MALANGTIMES - Kabupaten Malang menjadi daerah ke 12 yang menerima Peraturan Pemerintah (PP) Nomor 68 Tahun 2019 tentang Kawasan Ekonomi Kreatif (KEK) Singhasari. Kabupaten Malang menjadi daerah pertama setelah menyerahkan PP tersebut langsung melakukan peletakan batu pertama.

Ya sesampainya Menteri Pariwisata Arief Yahya,  Gubernur Jawa Timur Khofifah Indar Parawansa, Bupati Malang Sanusi bersama Direktur Utama PT Intelegensia Grahatama David Santoso melakukam peletakkan batu pertama di Lokasi Kawasan Ekonomi Khusus (KEK) Singhasari, Kabupaten Malang, Selasa (8/10/2019).

“Dengan adanya KEK ini Kabupaten Malang jadi nomor 1. Kanapa begitu? Baru diserahkan langsung dibangun,” kata Menteri Pariwisata, Arief Yahya.

Ia menambahkan, KEK Kabupaten Malang tercepat dari daerah lainnya. Sebab baru diserahkan PP tersebut sudah melangsungkan peletakkan batu pertama. “Dan ini tercepat padahal daerah yang lainnya itu baru 3 tahun setelah diserahkan PP itu baru memulai peletakkan baru pertama,” imbuhnya.

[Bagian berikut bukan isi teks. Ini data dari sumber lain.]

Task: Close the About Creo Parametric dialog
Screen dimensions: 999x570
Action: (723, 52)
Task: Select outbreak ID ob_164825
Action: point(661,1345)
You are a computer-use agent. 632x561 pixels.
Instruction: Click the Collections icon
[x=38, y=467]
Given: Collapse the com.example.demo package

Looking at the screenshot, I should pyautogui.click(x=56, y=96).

Selain itu Kabupaten Malang juga dianugerahi nomor yang hoki yakni 68. Ditambah tanggal diterbitkannya PP KEK Singhasari pada 27 September 2019 silam. “Bukan hanya cepat, tapi nomernya hoki yakni 68. Lalu tanggal diterbitkannya itu 27 yang merupakan hari pariwisata dunia,” jelas Arief. 

Ia pun berharap dengan diterbitkannya PP KEK Singhasari Jawa Timur sebagai pusat pengembangan ekonomi digital.

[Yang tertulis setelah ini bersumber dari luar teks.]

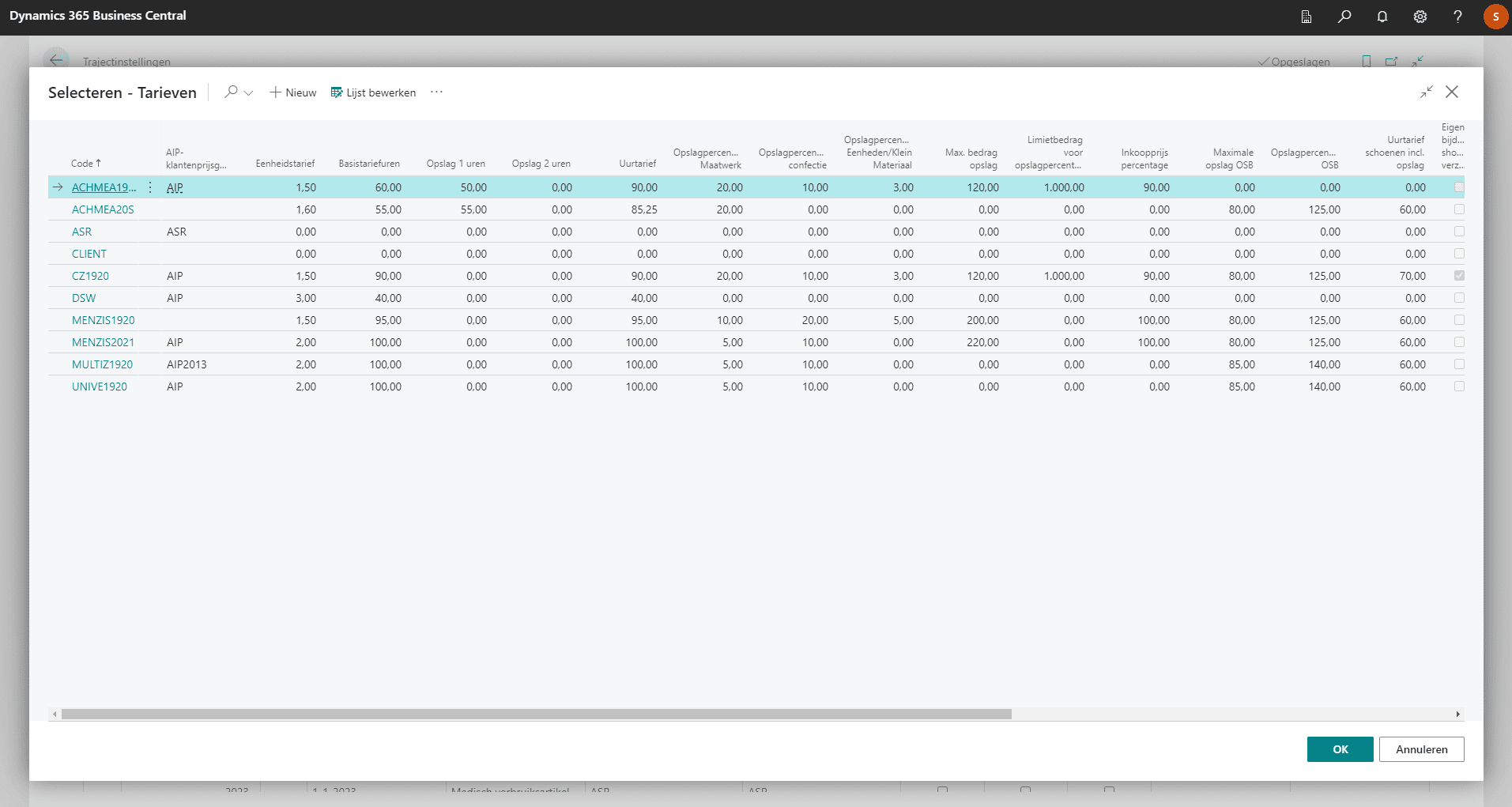Expand the dropdown chevron beside the search icon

Sedang Bupati Malang Sanusi menambahkan, agar Menteri Pariwisata Arief Yahya memberikan pembinaan ke depannya. Dan segera menindaklanjuti diterbitkannya PP Kek Singhasari ini. “Supaya manfaatnya segera dirasakan guna menunjang kesejahteraan dan meningkatkan perekonomian masyarakat,” ucap Sanusi. 

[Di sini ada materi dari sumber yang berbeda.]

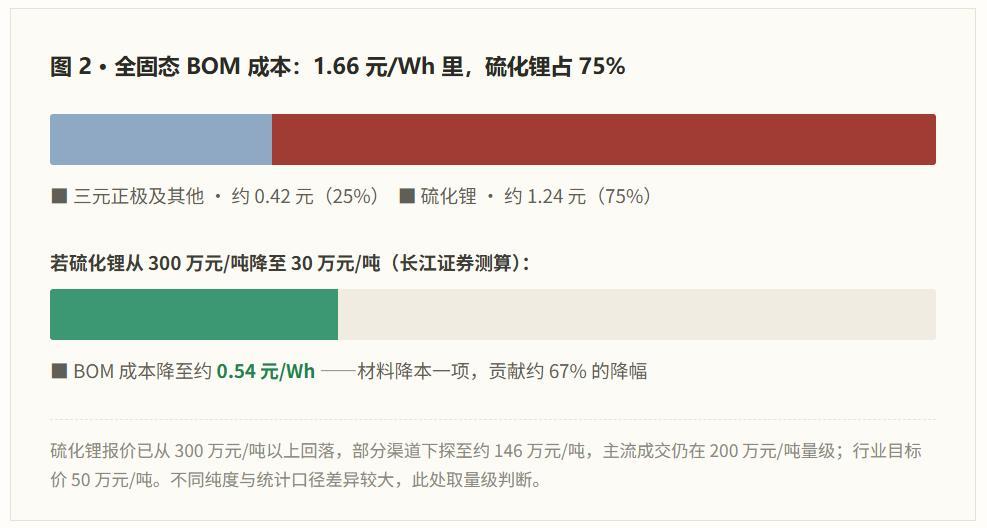The height and width of the screenshot is (528, 987).
Task: Click the 三元正极及其他 约 0.42 元 legend label
Action: tap(227, 196)
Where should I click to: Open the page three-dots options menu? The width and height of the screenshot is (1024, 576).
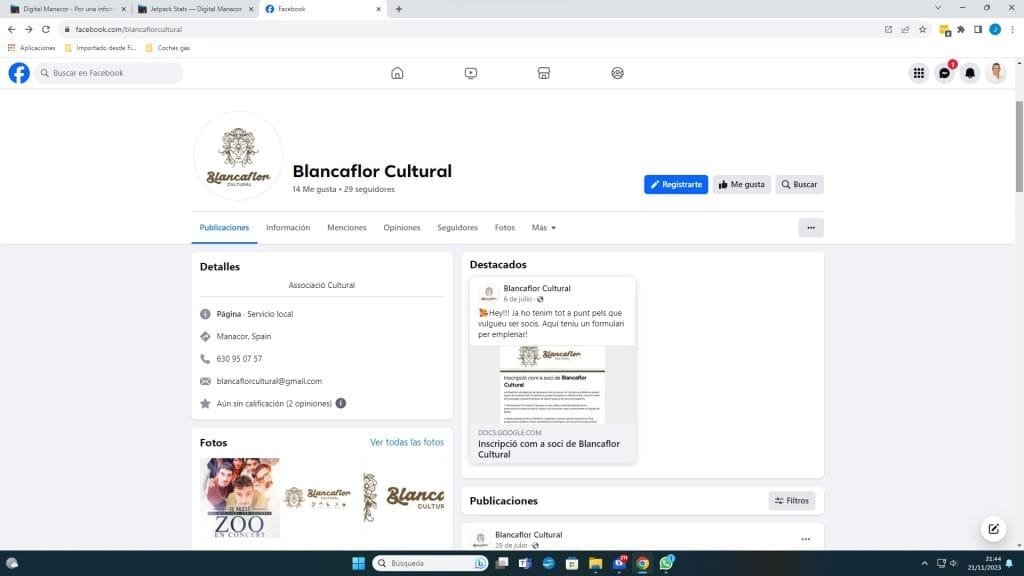point(810,228)
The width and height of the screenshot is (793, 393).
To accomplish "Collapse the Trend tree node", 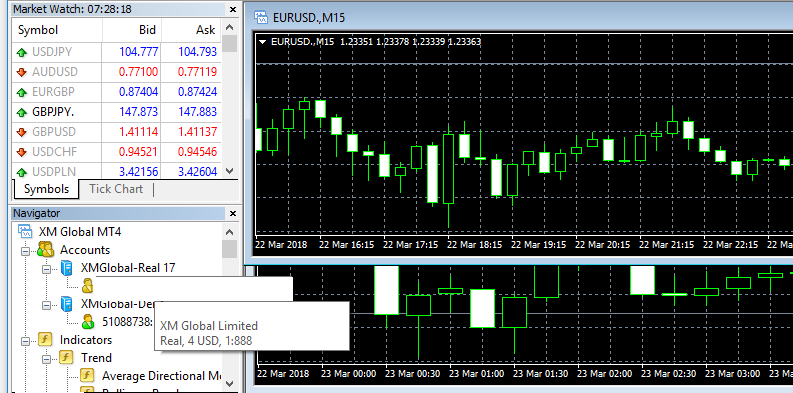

Ini adalah satu langkah besar yang berhasil kami raih bersama berkat kerja keras seluruh pihak. Mulai dari tim percepatan KEK Singhasari, pihak swasta sebagai pengusul, Pemkab Malang, maupun Pemprov Jawa Timur,” kata Sanusi.

Dengan disetujuinya dan diserahkannya PP KEK Singhasari itu, maka menjadi tahap baru perkembangan pengembangunan sektor industri kreatif dan pariwisata khususnya di Kabupaten Malang.

Sementara itu KEK Singhasari terletak di tiga desa di Kecamatan Singosari. Yakni, di Desa Klampok, Purwoasri, dan Lang-Lang. Di atas lahan seluas 283.1 hektare tersebut, nantinya akan dibangun tiga sentra kegiatan atau zonasi. Yaitu, zona pariwisata, zona techno park, dan zona industri kreatif.

KEK Singhasari sendiri merupakan kawasan ekonomi khusus pertama yang mengusung konsep industri kreatif di samping pengembangan pariwisata dan technopark. Terdiri atas zona pariwisata dan zona pengembangan teknologi.